GAZETECİLER PARA ALMALI YA DA VERMELİ Mİ  YOKSA…

         Zaman zaman sözüm ona aklı evveller, çok  bilmişler, güya bizleri eleştirmek v e hatta küçük düşürmek için,” işte para almıştır ve yazmıştır.”derler. Bu yorumu da klasik haberler için değil, öven-yeren propaganda amaçlı olan yazılar için söylerler.
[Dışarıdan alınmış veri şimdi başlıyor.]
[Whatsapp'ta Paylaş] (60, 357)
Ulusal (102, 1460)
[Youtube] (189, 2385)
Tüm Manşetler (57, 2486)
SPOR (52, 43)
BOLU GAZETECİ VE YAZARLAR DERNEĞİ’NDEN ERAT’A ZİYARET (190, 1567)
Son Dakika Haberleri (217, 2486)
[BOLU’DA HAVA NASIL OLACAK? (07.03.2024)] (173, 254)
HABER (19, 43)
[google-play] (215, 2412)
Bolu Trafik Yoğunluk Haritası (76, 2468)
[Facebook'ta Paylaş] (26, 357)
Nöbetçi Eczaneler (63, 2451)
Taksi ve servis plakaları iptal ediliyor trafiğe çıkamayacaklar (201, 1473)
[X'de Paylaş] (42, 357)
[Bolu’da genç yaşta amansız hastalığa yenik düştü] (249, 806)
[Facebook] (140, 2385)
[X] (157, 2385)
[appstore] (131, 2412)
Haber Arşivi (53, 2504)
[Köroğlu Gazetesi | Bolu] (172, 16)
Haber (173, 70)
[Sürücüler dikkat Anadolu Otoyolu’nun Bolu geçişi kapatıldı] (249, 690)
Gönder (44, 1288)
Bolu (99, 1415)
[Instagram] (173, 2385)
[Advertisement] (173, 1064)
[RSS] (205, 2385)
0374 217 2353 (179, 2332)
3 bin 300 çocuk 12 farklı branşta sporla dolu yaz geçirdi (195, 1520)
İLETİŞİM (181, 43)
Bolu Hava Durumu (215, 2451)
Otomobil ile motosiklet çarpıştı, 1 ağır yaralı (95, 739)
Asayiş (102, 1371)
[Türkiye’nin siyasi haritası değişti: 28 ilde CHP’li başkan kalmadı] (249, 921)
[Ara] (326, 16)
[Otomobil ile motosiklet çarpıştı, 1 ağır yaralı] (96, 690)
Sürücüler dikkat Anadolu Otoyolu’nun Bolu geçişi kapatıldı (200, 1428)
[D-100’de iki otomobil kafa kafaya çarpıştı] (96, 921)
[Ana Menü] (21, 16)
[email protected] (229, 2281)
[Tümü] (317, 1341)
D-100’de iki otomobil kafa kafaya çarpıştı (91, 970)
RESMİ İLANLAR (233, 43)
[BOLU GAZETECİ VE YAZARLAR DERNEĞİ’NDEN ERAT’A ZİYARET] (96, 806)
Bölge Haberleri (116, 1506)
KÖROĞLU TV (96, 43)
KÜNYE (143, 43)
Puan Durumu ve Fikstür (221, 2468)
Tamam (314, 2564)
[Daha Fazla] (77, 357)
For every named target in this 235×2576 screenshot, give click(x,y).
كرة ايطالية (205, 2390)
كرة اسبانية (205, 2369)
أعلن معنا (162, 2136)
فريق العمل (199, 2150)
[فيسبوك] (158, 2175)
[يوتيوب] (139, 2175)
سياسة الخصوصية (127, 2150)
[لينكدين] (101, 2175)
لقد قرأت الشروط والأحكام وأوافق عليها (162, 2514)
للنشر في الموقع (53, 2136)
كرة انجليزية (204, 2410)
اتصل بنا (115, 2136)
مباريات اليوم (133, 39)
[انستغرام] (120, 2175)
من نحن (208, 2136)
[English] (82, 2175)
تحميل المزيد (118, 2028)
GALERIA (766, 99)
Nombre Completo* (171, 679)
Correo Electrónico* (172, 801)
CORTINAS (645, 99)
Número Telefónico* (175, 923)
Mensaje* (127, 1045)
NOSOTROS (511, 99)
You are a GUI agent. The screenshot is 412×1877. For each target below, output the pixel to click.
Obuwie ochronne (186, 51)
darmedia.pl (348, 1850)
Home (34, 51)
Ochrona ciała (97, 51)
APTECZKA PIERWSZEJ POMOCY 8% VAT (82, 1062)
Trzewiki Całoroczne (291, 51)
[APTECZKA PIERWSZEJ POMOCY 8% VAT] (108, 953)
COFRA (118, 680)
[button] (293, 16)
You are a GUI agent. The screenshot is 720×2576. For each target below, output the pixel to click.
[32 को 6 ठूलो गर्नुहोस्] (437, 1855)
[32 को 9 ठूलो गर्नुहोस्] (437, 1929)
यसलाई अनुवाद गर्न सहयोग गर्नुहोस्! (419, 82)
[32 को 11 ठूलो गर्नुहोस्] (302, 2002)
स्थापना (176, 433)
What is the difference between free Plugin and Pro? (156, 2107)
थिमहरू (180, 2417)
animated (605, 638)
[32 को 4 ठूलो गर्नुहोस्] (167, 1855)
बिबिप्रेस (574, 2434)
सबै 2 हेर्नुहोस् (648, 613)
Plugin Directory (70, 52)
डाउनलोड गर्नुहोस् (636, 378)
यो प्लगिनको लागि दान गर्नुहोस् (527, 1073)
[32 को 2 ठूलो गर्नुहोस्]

         Bir yakınım milletvekili seçimlerine giriyordu. Rakiplerinden birisinin özgeçmişini yazdımdı. Demişti ki “Akay 100 dolar almış da yazmış.” Gülmüştüm. Yahu 100 dolar çok paradır. Sen elli dolar ver, seni de yazayım.

         Av.Sadi Balamir ile bir gün sohbetimizde. Bana, “Sen para alıp siyasileri yazıyorsun”  demişti. Ben de niye almıyayım ki dediğimde.

         -Sen gazeteci değil misin demişti. Ben de:

         -Sen de avukatsın. Hırsızı, eğriyi, oğruyu, k atili, sapığı para alıp savunuyorsun. Madem bu işler parasız oluyor. Sen de para almadan yapsana…  dediğimde hemen susmuştu.

         Sanki gazetecilerin tarlasında dolar bitiyor ya da bürolarından altın fışkırıyor. Öyle olsa bile bir emeğin zahmetin karşılığı vardır. Yanısıra masrafı gideri vardır.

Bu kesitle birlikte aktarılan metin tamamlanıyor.